Given request 1.
According to the passage on Eagleton and McGwire, on what date did Eagleton withdraw from the ticket?
Given request 2.
List every person named in the passage on Eagleton and McGwire.
Given request 3.
Please rewrite the paragraph of the passage on Eagleton and McGwire that begins "Like McGwire, Eagleton never talked" in fewer words, keeping its main facts.

╭─ Passage given

A firestorm erupted, even greater than the one that continues to envelope McGwire. Few people, it seemed, then and now, felt comfortable in voting for a man a heartbeat away from the presidency, who'd once experienced mental health difficulties.

Eagleton withdrew from the ticket July 31, 1972, eighteen days after being chosen.

Like McGwire, Eagleton never talked publicly about his depression before McGovern's tapped him. Then again, he was never asked about his condition. The same cannot be said for McGwire, who spent years denying he ever took steriods.

By evoking Eagleton's name amid the McGwire tempest, Gammons meant chiefly to argue that McGwire, especially by failing to admit to a steroids-strength correlation, is almost certain to create a huge distraction for the club -- in the same way Eagleton might too have been to the McGovern campaign.

╰─
╭─ Records shown

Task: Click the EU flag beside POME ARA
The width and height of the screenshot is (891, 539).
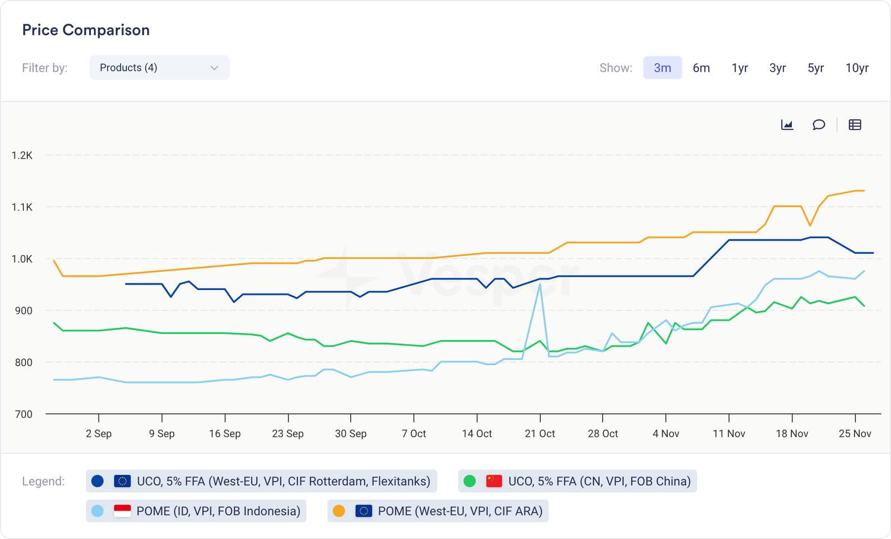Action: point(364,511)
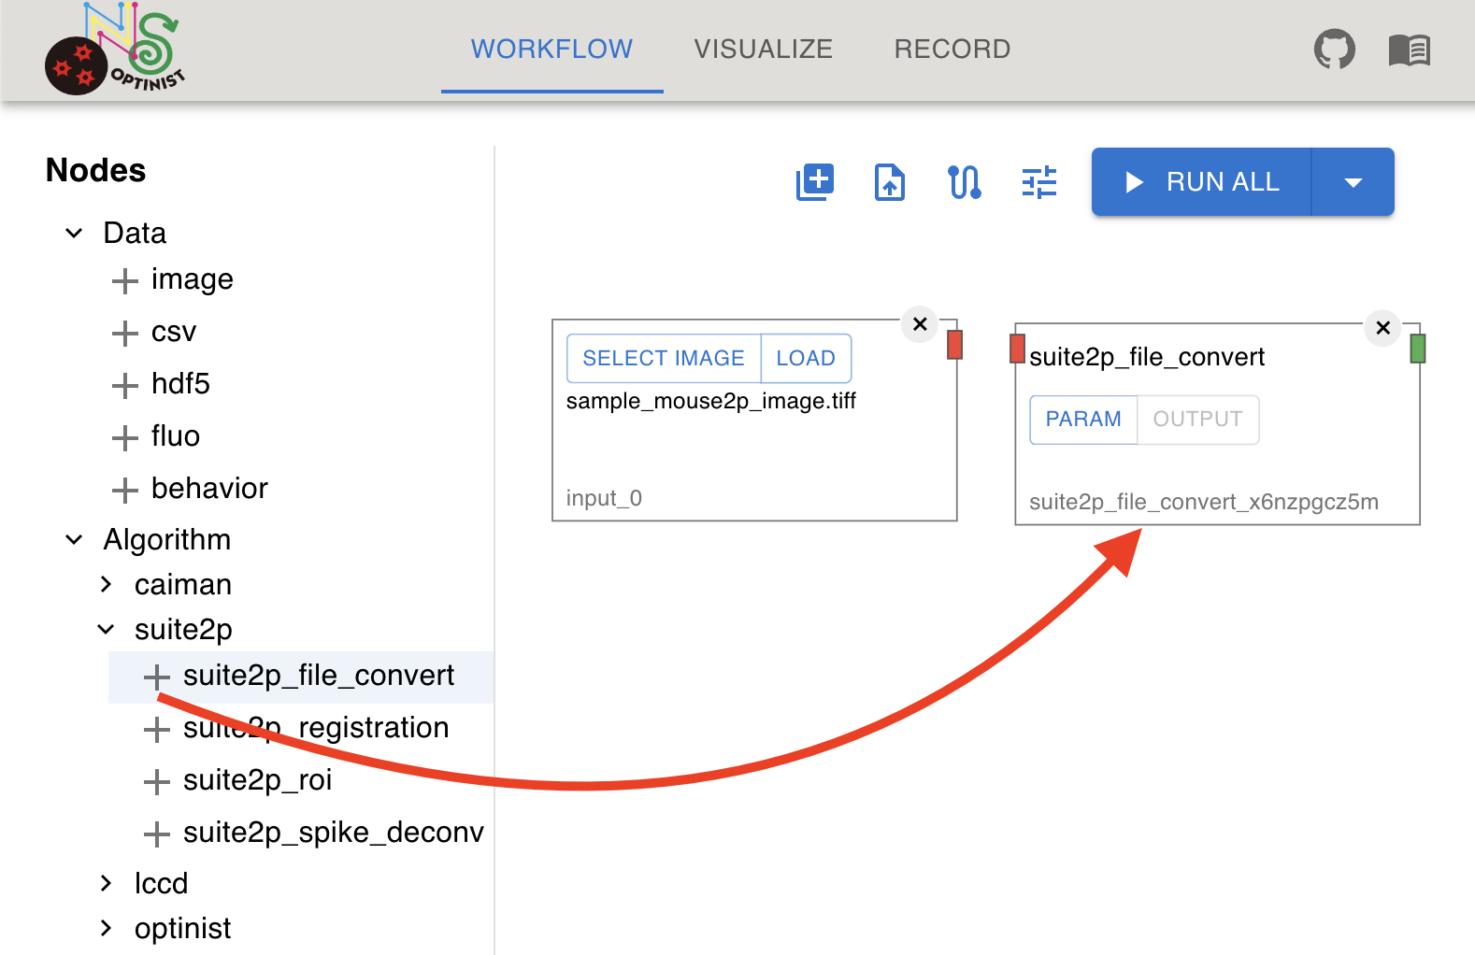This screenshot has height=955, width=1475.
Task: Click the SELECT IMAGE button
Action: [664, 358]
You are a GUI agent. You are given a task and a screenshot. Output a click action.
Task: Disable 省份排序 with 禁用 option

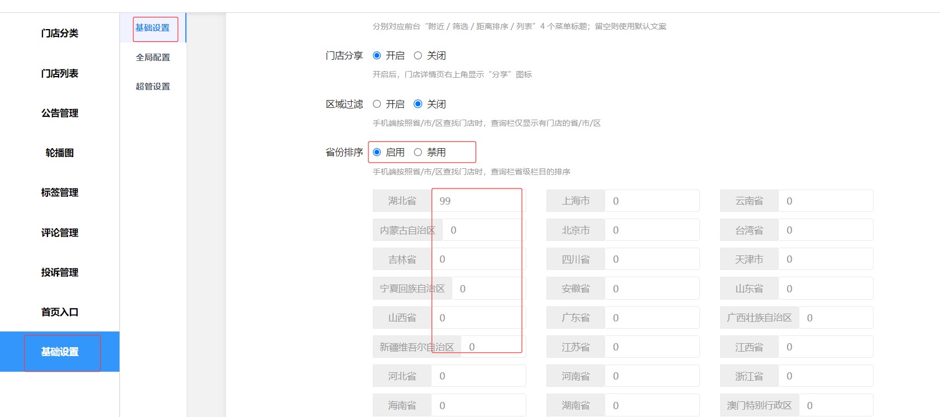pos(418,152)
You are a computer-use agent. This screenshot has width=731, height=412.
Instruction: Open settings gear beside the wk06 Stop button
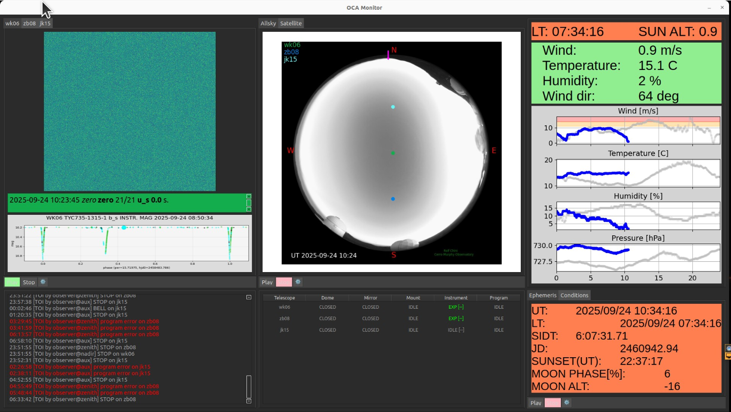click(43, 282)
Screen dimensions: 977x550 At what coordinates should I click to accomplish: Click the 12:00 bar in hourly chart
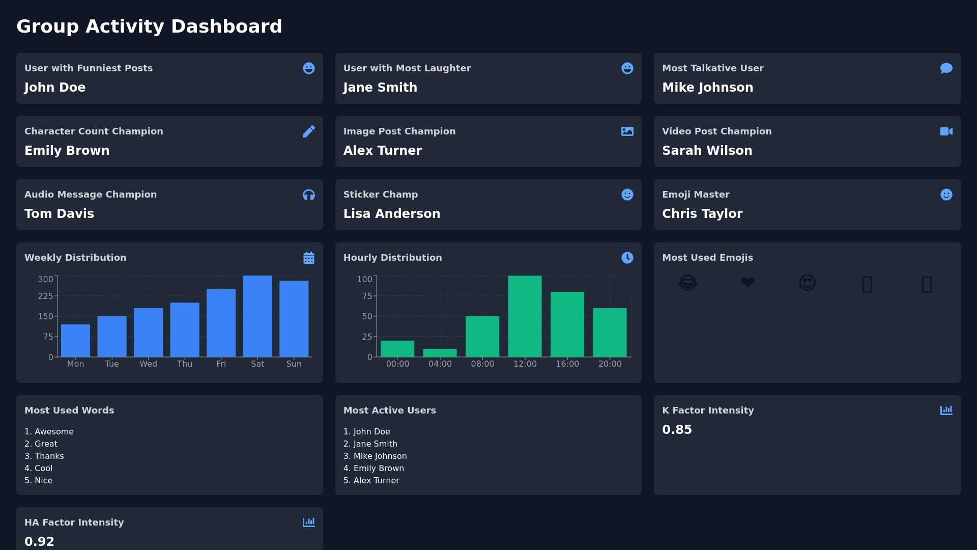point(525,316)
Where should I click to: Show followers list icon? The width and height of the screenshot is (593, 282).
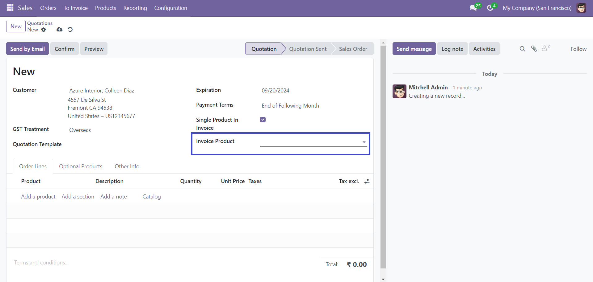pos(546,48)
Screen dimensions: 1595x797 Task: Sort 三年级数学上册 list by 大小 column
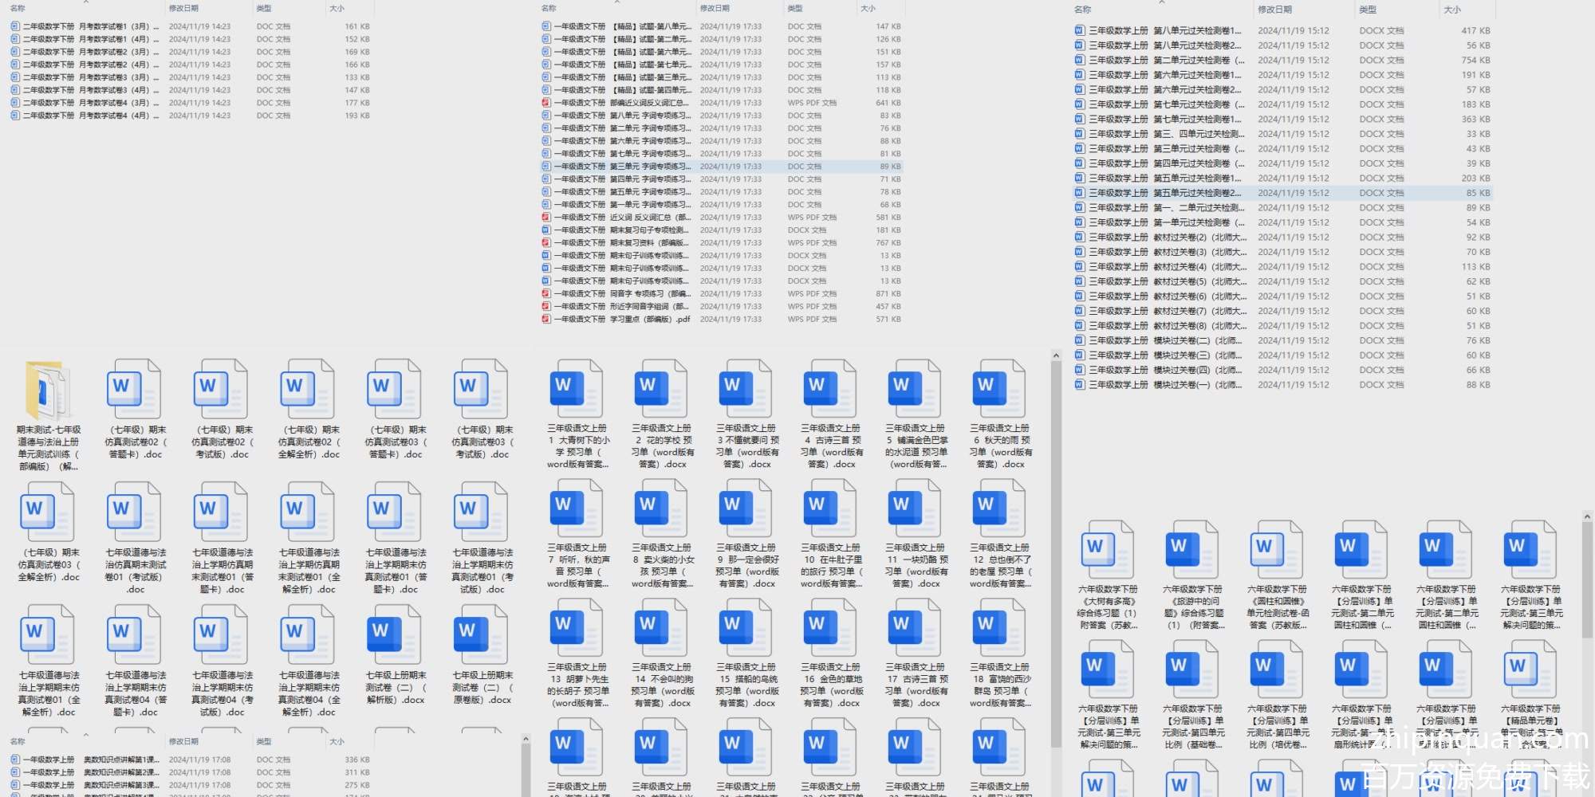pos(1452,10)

╰─

Correct response 1.
July 31, 1972

Correct response 2.
McGwire, Eagleton, McGovern, Gammons

Correct response 3.
Eagleton never spoke publicly about his depression before McGovern chose him, but he was never asked about it, whereas McGwire spent years denying steroid use.